MP for Kangundo Constituency in Parliament of Kenya
- In office 2017–Present

Party leader of Grand Dream Development Party
- In office 2018–Present

Personal details
- Born: Machakos, Kenya
- Party: Grand Dream Development Party
- Alma mater: Jomo Kenyatta University University of London
- Occupation: Politician
- Known for: Leadership, Politics

= Fabian Kyule Muli =

Kenyan politician

Fabian Kyule Muli is a Kenyan politician and businessman currently serving as the member of Parliament for Kangundo Constituency since 2017. He is also the party leader of the Grand Dream Development Party. Before joining politics, Muli worked in the United States Army and later ventured into business.

== Education ==
Muli studied St Martin Primary School for primary education and Kabaa High school for secondary education in Machakos county. Muli pursued higher education at Jomo Kenyatta University, where he obtained a Bachelor of Laws degree. He later earned a Master of Laws from the University of London.

== Career ==
After high school, Muli served as a logistics officer in the United States Army, where he was assigned to missions in Iraq and Afghanistan. After his military service, he ventured into business and founded Forbes Global Kenya, a company specializing in labor export to the Middle East. He is also the director of Global Track Security Limited, a firm involved in security services.

== Political career ==
Muli has been elected as the member of Parliament for Kangundo Constituency consecutively in 2017 and 2022 and has been active in parliamentary debates. He has put forward several initiatives, including a 2023 proposal to utilize the Kenya Defence Forces for pumping water from Lake Victoria and the Indian Ocean to address drought challenges in Kenya.

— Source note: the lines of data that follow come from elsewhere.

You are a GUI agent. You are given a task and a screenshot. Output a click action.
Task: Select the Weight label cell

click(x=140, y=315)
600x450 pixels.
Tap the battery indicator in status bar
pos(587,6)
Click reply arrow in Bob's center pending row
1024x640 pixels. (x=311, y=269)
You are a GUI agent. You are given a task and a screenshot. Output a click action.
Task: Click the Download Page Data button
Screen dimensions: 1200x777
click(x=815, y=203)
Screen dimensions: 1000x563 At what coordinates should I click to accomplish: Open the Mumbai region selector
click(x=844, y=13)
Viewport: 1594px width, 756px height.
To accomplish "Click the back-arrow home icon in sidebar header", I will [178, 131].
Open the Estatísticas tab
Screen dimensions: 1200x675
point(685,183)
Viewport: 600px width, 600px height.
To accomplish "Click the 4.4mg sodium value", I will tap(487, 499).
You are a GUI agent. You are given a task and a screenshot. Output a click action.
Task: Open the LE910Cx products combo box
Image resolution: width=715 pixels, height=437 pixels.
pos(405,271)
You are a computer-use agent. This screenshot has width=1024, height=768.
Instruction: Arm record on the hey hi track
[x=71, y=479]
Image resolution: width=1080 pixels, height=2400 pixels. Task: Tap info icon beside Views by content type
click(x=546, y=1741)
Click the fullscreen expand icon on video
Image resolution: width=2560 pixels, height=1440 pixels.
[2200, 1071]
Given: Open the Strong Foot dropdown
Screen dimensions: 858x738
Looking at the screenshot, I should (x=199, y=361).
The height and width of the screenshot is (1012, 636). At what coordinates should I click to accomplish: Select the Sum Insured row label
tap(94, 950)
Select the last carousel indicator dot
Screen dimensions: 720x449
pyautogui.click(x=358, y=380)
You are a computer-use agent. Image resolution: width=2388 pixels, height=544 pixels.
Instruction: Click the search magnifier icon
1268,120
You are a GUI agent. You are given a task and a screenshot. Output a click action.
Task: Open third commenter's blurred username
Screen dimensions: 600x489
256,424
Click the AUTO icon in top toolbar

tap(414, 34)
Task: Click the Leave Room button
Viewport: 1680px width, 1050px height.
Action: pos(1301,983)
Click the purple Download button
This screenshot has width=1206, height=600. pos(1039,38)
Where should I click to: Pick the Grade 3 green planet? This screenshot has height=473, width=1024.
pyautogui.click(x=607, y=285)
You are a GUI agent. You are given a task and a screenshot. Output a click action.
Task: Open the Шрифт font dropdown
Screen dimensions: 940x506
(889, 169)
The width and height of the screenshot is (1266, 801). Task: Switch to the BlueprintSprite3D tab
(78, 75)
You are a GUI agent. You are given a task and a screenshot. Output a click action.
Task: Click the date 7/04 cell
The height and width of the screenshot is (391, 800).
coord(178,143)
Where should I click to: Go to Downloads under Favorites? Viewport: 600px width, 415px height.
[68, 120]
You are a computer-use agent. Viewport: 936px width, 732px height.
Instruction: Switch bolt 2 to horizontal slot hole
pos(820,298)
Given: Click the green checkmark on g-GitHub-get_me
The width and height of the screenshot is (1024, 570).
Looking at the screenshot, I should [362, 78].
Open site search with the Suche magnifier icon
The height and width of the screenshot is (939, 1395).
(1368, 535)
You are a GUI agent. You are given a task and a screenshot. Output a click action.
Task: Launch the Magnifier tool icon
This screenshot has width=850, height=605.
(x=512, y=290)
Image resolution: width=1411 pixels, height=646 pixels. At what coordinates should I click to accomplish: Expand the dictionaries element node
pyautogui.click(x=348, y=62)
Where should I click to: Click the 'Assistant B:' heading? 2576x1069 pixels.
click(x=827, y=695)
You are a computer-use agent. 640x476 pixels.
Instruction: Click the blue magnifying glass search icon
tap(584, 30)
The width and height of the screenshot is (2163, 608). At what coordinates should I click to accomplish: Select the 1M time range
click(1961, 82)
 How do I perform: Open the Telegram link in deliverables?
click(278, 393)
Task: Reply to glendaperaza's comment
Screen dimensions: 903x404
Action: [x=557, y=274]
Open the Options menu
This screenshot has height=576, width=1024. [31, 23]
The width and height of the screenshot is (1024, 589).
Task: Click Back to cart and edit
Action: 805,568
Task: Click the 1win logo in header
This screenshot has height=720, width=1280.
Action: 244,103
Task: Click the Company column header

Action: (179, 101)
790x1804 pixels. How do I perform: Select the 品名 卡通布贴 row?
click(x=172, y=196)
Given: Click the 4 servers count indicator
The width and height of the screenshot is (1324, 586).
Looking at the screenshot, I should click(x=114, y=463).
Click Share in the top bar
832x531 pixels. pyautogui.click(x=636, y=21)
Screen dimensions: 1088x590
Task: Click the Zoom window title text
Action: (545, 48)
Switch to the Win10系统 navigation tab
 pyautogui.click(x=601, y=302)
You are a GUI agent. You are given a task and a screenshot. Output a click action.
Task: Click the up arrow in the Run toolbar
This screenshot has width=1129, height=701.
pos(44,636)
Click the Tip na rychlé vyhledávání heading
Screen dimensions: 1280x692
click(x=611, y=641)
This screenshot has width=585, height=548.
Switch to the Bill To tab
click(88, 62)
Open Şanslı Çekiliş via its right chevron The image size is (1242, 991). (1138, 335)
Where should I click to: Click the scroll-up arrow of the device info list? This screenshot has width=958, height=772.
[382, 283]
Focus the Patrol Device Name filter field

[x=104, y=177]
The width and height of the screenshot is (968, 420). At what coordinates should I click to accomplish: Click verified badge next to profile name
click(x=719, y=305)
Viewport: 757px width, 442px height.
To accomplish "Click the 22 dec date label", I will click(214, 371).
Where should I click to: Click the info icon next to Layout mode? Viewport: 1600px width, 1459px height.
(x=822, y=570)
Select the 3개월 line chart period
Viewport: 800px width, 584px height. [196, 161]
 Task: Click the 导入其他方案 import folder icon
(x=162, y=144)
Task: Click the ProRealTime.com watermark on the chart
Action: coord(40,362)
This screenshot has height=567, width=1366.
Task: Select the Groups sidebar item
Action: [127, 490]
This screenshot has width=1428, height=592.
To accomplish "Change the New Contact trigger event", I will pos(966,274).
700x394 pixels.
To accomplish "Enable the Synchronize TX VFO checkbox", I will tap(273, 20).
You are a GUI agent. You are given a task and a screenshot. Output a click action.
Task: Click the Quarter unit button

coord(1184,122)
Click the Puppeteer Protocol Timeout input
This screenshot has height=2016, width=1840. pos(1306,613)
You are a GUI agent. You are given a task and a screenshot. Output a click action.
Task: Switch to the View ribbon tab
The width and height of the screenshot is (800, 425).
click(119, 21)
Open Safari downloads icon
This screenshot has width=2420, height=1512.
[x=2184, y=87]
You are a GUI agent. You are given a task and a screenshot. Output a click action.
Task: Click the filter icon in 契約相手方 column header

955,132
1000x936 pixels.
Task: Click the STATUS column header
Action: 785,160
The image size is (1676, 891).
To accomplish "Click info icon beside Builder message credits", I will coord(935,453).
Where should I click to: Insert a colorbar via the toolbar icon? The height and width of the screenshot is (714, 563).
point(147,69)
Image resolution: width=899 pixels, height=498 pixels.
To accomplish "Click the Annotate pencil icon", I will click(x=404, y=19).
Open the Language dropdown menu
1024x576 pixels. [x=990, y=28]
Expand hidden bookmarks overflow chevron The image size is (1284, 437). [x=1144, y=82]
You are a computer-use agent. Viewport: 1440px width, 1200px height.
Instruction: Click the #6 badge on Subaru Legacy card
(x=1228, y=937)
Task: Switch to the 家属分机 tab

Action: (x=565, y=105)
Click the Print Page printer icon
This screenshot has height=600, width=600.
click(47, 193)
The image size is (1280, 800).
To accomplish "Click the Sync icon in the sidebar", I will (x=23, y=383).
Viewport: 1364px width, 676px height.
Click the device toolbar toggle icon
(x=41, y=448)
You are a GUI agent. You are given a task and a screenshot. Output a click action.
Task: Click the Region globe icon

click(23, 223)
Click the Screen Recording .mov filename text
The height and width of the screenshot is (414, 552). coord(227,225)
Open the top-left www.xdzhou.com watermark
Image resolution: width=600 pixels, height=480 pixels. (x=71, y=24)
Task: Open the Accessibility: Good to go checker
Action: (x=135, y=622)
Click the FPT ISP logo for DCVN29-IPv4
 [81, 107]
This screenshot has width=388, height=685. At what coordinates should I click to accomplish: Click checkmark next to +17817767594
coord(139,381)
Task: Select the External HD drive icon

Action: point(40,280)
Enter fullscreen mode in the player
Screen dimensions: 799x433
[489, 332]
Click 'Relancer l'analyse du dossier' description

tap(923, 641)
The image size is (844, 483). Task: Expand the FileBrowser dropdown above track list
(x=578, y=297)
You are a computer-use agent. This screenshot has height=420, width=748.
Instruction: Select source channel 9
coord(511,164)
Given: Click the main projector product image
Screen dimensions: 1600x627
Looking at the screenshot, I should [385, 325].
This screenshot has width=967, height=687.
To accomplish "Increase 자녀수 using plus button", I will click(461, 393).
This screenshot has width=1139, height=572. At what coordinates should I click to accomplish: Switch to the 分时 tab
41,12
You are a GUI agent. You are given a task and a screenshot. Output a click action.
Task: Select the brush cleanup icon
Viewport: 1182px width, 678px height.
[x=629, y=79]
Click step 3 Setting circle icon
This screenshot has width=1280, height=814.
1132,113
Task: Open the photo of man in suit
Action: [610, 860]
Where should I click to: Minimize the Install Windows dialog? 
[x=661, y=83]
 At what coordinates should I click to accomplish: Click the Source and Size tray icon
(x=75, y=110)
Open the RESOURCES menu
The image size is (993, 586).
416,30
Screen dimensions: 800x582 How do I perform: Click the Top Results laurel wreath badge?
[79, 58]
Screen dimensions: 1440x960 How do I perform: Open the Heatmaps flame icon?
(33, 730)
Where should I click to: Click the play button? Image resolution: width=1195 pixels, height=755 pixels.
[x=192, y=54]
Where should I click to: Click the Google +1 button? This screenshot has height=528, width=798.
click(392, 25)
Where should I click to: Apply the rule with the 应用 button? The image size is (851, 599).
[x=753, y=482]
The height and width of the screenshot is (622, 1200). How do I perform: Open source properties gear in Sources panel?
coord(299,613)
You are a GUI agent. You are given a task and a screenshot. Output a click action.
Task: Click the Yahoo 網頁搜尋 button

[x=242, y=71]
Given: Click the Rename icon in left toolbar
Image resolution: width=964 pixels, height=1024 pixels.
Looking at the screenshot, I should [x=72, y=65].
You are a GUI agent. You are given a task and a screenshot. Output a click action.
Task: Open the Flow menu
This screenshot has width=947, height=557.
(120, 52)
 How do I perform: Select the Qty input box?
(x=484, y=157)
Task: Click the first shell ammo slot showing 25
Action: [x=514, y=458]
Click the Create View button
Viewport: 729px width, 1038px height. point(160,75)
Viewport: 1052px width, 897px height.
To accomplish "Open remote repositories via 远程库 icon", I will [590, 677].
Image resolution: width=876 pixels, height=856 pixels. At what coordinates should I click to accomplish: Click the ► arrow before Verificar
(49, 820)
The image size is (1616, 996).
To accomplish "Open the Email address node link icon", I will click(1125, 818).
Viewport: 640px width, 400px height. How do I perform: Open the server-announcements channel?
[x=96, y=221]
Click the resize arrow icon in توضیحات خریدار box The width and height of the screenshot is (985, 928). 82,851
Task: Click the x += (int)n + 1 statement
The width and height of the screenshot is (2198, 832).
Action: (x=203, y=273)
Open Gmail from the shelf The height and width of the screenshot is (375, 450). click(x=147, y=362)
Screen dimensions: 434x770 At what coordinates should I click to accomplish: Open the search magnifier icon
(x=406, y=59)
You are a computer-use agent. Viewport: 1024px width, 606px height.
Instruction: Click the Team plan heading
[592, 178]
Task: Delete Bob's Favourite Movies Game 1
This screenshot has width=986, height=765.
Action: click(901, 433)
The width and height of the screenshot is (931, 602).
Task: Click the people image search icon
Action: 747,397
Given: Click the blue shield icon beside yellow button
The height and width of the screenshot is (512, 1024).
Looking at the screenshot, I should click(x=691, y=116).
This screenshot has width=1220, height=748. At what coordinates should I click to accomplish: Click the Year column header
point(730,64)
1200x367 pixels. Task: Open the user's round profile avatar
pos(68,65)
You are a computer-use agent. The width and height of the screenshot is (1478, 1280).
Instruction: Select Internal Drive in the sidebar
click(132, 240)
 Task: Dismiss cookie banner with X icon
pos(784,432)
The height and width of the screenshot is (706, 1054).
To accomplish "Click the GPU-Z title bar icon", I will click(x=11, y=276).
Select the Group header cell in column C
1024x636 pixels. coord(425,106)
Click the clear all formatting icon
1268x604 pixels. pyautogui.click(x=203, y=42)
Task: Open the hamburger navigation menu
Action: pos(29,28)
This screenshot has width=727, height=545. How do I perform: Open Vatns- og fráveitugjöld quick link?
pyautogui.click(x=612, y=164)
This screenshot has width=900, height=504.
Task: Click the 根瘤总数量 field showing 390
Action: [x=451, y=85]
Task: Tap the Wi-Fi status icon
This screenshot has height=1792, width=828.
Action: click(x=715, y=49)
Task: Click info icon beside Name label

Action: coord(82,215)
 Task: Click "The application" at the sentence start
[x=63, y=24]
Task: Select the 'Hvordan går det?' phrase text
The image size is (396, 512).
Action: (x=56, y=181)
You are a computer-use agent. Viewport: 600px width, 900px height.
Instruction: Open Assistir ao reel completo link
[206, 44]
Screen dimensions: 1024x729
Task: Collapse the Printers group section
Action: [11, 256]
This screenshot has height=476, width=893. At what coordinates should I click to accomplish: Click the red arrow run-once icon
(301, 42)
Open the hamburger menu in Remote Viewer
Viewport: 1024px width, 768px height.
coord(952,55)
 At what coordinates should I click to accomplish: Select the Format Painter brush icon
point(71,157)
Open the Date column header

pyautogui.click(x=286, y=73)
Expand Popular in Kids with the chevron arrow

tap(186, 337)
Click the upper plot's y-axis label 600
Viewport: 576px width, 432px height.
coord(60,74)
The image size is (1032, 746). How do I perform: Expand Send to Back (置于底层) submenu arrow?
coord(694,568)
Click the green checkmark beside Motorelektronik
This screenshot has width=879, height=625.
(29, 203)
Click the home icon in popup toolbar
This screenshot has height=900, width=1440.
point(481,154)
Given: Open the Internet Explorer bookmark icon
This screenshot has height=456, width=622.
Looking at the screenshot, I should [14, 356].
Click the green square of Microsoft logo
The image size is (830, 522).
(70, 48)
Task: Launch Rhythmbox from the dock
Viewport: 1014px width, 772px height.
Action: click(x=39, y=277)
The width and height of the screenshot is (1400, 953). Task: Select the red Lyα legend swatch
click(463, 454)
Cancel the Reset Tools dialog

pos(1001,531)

Since 2018, Muli serves as the party leader of the Grand Dream Development Party, advocating for policies aimed at economic empowerment and national development.

== Disputes ==
Muli, representing Kenya Association of Private Employment Agencies (KAPEA), challenged the Kenya Ministry of Labour over the suspension of accreditation licenses for private recruitment firms. The Employment and Labour Relations Court ruled against his request to stop government interference but ordered the police to return confiscated passports to their rightful owners.